---
title: "Word alignment with multilingual BERT: from subwords to lexicons"
subtitle: "Multilingual NLP -- Lab 2"
author: "Philippos Triantafyllou"
date-modified: last-modified
date-format: long
lang: en
format: html
theme: cosmo
toc: true
number-sections: true
number-depth: 2
code-line-numbers: true
echo: true
output: true
cap-location: top
embed-resources: true
---

:::{.callout-note}
## Instructions

In this lab, we will explore how to extract a bilingual lexicon (a list of word translation pairs linking a source language to a target language) directly from the internal representations of a "large" multilingual language model. Specifically, we will rely on `mBERT`, a variant of `BERT` pre-trained on Wikipedia in over 100 languages (Devlin et al. 2019).

As we discussed at (too) great length in class, one of the surprising findings about `mBERT` is its ability to perform cross-lingual transfer without any explicit alignment objective or parallel data (Pires, Schlinger et Garrette 2019; Wu et Dredze 2019). Although trained solely with a masked language modelling objective on monolingual corpora, `mBERT` appears to learn a shared semantic space across languages. Words that are translations of each other tend to occupy neighbouring regions in the representation space, even when the languages do not share scripts or subwords.

Because of this emergent alignment, it is possible to recover word-level translation pairs by comparing the contextualised embeddings produced by `mBERT` for parallel sentences. In this lab, we will experiment with three different alignment strategies:

- Direct argmax alignment, where each source word is linked to the target word with the most similar embedding.
- Competitive linking (via the Hungarian algorithm), which enforces one-to-one alignments.
- Canonical Correlation Analysis (CCA), which learns linear projections to better align the representation spaces of two languages (Cao, Kitaev et Klein 2020).

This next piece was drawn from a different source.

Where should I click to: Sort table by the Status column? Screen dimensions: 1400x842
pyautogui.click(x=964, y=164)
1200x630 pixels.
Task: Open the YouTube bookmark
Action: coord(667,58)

To carry out this lab, we will rely on a range of multilingual resources. First, we require parallel corpora (collections of sentence pairs that are translations of each other) so that we can compare word representations across languages. Well-known examples include the No Language Left Behind (`NLLB`) dataset (Team et al. 2022), which provides large-scale, high-quality translations across more than 200 languages. In addition, we will use bilingual lexicons, that is, precompiled lists of word translation pairs such as those available in `MUSE` (Lample et al. 2018) or `PanLex` (Kamholz, Pool et Colowick 2014). These lexicons serve both as supervision signals (for instance when applying Canonical Correlation Analysis) and as gold standards to evaluate the accuracy of the alignments we obtain.
:::

## Selecting languages

We select 5 languages that are well represented in the training of `mBERT` and 5 others that are either less represented or absent (the only language that is completely absent from `mBERT` is Kurdish). All the languages also have a bilingual lexicon from `MUSE` that we will use for the CCA.

In [16]:
# (language, code, link_to_MUSE)
langs = [
    ("albanian",    "sq",   "https://dl.fbaipublicfiles.com/arrival/dictionaries/en-sq.0-5000.txt"),
    ("arabic",      "ar",   "https://dl.fbaipublicfiles.com/arrival/dictionaries/en-ar.0-5000.txt"),
    ("french",      "fr",   "https://dl.fbaipublicfiles.com/arrival/dictionaries/en-fr.0-5000.txt"),
    ("german",      "de",   "https://dl.fbaipublicfiles.com/arrival/dictionaries/en-de.0-5000.txt"),
    ("greek",       "el",   "https://dl.fbaipublicfiles.com/arrival/dictionaries/en-el.0-5000.txt"),
    ("hindi",       "hi",   "https://dl.fbaipublicfiles.com/arrival/dictionaries/en-hi.0-5000.txt"),
    ("japanese",    "ja",   "https://dl.fbaipublicfiles.com/arrival/dictionaries/en-ja.0-5000.txt"),
    ("macedonian",  "mk",   "https://dl.fbaipublicfiles.com/arrival/dictionaries/en-mk.0-5000.txt"),
    ("persian",     "fa",   "https://dl.fbaipublicfiles.com/arrival/dictionaries/en-fa.0-5000.txt"),
    ("thai",        "th",   "https://dl.fbaipublicfiles.com/arrival/dictionaries/en-th.0-5000.txt")
]

In [13]:
import requests
from datasets import load_dataset

def install_datasets(langs):
    corpora = {}

    for lang, code, links in langs:
        print(f"Processing {lang}...")
        corpora[lang] = {}
        
        print(f"\tLoading pairs...")
        data = load_dataset(
            "sentence-transformers/parallel-sentences-jw300",
            f"en-{code}",
            split="train"
        )
        print(f"\tLoaded JW300 for {lang}")
        corpora[lang]['pairs'] = data.take(5000) # type: ignore

        print(f"\tLoading lexicons...")
        text = requests.get(links).content.decode("utf-8", errors="ignore")
        lexicon = [tuple(line.split(None, 1)) for line in text.splitlines() if line.strip()]
        corpora[lang]["lexicon"] = lexicon

    return corpora